Gregor encourages you Pedigree analysis combines everything you have learned about dominance, recessiveness, and sex linkage into a single detective challenge. On the AP exam, start by checking if the trait is dominant or recessive (does it skip generations?), then check if it's autosomal or X-linked (is it much more common in one sex?). With practice, you will be able to read pedigrees as fluently as you read Punnett squares.

Key Takeaways

  1. Incomplete dominance produces an intermediate phenotype in heterozygotes (1:2:1 phenotypic ratio). Codominance produces a phenotype where both alleles are fully expressed (e.g., AB blood type).

  2. Multiple alleles exist at a single locus in a population (e.g., \(I^A\), \(I^B\), \(i\) for ABO blood type), though each individual carries only two.

  3. Sex determination in humans uses the XX/XY system; the SRY gene on the Y chromosome triggers male development.

  4. X-linked recessive traits affect males disproportionately because males are hemizygous (only one X). Carrier mothers can pass the allele to affected sons.

  5. Polygenic inheritance produces continuous variation from the additive effects of multiple genes (bell curve distribution).

  6. Epistasis occurs when one gene masks or modifies the expression of another gene at a different locus, producing modified dihybrid ratios (e.g., 9:3:4).

  7. Pleiotropy occurs when a single gene affects multiple phenotypic traits (e.g., sickle cell disease).

  8. Genetic linkage — genes on the same chromosome tend to be inherited together, violating independent assortment.

  9. Recombination frequency measures the rate of crossing over between linked genes: RF (%) = (recombinants / total) × 100. RF = 1% corresponds to 1 cM of map distance.

  10. Nondisjunction — failure of chromosomes to separate during meiosis — produces aneuploid gametes, leading to conditions such as trisomy 21 (Down syndrome).

  11. Pedigree analysis uses family inheritance patterns to deduce whether a trait is autosomal vs. X-linked and dominant vs. recessive.

AP Practice: Test Your Understanding

Question 1: In a cross between a red snapdragon (\(C^R C^R\)) and a white snapdragon (\(C^W C^W\)), all F1 offspring are pink. If two F1 plants are crossed, what phenotypic ratio is expected in the F2 generation?
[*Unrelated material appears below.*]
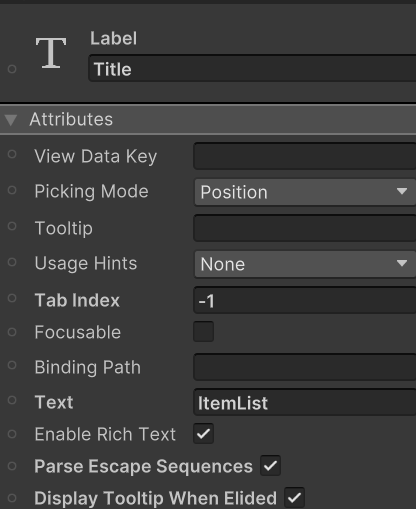Toggle Parse Escape Sequences checkbox
Image resolution: width=416 pixels, height=509 pixels.
point(270,466)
Answer: 1 red (\(C^R C^R\)) : 2 pink (\(C^R C^W\)) : 1 white (\(C^W C^W\)). This 1:2:1 ratio is characteristic of incomplete dominance.

Question 2: A woman who is a carrier for hemophilia (\(X^H X^h\)) marries an unaffected man (\(X^H Y\)). What proportion of their sons will have hemophilia? What proportion of their daughters will be carriers?

Answer: Half (\(\frac{1}{2}\)) of their sons will have hemophilia (\(X^h Y\)). Half (\(\frac{1}{2}\)) of their daughters will be carriers (\(X^H X^h\)). No daughters will have hemophilia.

Question 3: In Labrador retrievers, a cross of BbEe × BbEe yields 91 black, 30 chocolate, and 39 yellow puppies. Is this consistent with a 9:3:4 epistatic ratio? How would you test this statistically?

Answer: Expected 9:3:4 ratio predicts 90 black : 30 chocolate : 40 yellow out of 160 total. The observed values (91:30:39) are very close. To test statistically, you would apply a chi-square test comparing observed to expected values. The chi-square value here would be very small, indicating no significant deviation from the 9:3:4 ratio.